Dataset.
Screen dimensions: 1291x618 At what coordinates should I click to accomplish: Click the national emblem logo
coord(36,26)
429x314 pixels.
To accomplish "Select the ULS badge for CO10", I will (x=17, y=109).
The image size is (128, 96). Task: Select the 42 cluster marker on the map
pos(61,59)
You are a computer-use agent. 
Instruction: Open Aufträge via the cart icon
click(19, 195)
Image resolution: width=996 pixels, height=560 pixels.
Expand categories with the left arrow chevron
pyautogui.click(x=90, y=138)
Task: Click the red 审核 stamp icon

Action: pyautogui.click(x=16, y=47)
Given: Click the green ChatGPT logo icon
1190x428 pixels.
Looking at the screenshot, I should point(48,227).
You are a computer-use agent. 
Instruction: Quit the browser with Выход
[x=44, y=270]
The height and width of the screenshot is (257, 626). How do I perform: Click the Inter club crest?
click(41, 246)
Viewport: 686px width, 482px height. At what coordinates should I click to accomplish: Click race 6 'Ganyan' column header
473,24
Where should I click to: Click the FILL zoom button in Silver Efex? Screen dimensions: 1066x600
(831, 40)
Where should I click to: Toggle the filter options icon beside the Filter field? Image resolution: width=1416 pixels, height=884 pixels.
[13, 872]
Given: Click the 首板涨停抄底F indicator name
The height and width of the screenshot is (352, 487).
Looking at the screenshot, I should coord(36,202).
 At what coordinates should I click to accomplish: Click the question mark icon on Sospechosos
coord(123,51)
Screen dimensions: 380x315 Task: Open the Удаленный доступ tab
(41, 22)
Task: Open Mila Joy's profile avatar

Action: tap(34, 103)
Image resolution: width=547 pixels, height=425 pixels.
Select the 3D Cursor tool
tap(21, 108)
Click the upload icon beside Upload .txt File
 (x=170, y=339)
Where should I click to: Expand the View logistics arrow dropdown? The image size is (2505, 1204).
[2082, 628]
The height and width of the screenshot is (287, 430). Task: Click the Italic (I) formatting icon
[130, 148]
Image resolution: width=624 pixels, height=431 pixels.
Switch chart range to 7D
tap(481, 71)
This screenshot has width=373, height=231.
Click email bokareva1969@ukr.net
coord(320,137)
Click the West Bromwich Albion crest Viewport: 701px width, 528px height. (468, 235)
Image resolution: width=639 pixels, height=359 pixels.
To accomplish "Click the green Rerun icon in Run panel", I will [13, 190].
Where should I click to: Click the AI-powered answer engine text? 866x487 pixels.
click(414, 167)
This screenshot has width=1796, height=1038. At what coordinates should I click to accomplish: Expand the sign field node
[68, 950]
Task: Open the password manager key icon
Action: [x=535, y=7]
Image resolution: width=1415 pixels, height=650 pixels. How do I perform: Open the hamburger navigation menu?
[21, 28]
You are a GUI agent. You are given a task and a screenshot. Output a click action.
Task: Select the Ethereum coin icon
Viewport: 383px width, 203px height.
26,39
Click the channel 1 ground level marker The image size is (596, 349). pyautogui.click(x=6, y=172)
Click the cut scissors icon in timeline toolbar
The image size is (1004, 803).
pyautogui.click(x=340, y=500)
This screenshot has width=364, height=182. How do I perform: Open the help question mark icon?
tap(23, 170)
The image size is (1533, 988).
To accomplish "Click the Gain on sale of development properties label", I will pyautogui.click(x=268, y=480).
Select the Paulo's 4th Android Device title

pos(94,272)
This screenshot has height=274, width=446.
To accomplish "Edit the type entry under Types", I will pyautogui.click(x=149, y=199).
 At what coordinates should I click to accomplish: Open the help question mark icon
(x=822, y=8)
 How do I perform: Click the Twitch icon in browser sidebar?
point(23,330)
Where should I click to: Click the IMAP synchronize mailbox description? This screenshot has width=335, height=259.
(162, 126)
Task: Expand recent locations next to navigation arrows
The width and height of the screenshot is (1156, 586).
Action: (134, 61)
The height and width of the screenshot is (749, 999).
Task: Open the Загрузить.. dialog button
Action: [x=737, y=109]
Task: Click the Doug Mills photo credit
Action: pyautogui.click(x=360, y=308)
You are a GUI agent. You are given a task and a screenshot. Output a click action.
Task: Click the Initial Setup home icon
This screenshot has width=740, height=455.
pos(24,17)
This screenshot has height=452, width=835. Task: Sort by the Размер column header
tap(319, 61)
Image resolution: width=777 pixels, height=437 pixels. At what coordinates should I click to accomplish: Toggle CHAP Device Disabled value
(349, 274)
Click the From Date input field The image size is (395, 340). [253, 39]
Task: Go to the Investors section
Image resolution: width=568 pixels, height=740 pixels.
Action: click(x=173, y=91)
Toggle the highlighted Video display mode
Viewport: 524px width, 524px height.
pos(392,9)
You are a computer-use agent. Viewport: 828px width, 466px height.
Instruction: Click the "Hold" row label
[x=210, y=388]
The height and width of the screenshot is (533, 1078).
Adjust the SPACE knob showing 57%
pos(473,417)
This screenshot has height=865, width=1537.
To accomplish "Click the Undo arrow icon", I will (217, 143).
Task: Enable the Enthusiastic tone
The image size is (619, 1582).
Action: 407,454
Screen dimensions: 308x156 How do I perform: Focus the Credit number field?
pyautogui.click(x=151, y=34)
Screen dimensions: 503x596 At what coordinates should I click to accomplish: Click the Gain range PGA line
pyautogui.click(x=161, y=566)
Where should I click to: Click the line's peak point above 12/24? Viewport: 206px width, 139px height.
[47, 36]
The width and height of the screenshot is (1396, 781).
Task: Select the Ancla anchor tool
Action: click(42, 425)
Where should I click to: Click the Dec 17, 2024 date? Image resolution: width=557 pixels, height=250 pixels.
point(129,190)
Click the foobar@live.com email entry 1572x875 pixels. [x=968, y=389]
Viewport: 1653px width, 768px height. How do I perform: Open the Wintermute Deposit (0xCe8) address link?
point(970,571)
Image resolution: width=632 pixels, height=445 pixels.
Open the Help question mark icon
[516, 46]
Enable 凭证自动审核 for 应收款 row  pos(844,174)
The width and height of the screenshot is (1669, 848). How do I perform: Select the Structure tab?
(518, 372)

Goal. Rename "Screen dimensions" to "Screen size" in the rows from the line with "This screenshot has height=865, width=1537." through the end of the rows, and leave everything else unchanged. Give only those lines.

Response for this exercise.
This screenshot has height=865, width=1537.
To accomplish "Click the Undo arrow icon", I will (217, 143).
Task: Enable the Enthusiastic tone
The image size is (619, 1582).
Action: 407,454
Screen size: 308x156 How do I perform: Focus the Credit number field?
pyautogui.click(x=151, y=34)
Screen size: 503x596 At what coordinates should I click to accomplish: Click the Gain range PGA line
pyautogui.click(x=161, y=566)
Where should I click to: Click the line's peak point above 12/24? Viewport: 206px width, 139px height.
[47, 36]
The width and height of the screenshot is (1396, 781).
Task: Select the Ancla anchor tool
Action: click(42, 425)
Where should I click to: Click the Dec 17, 2024 date? Image resolution: width=557 pixels, height=250 pixels.
point(129,190)
Click the foobar@live.com email entry 1572x875 pixels. [x=968, y=389]
Viewport: 1653px width, 768px height. How do I perform: Open the Wintermute Deposit (0xCe8) address link?
point(970,571)
Image resolution: width=632 pixels, height=445 pixels.
Open the Help question mark icon
[516, 46]
Enable 凭证自动审核 for 应收款 row  pos(844,174)
The width and height of the screenshot is (1669, 848). How do I perform: Select the Structure tab?
(518, 372)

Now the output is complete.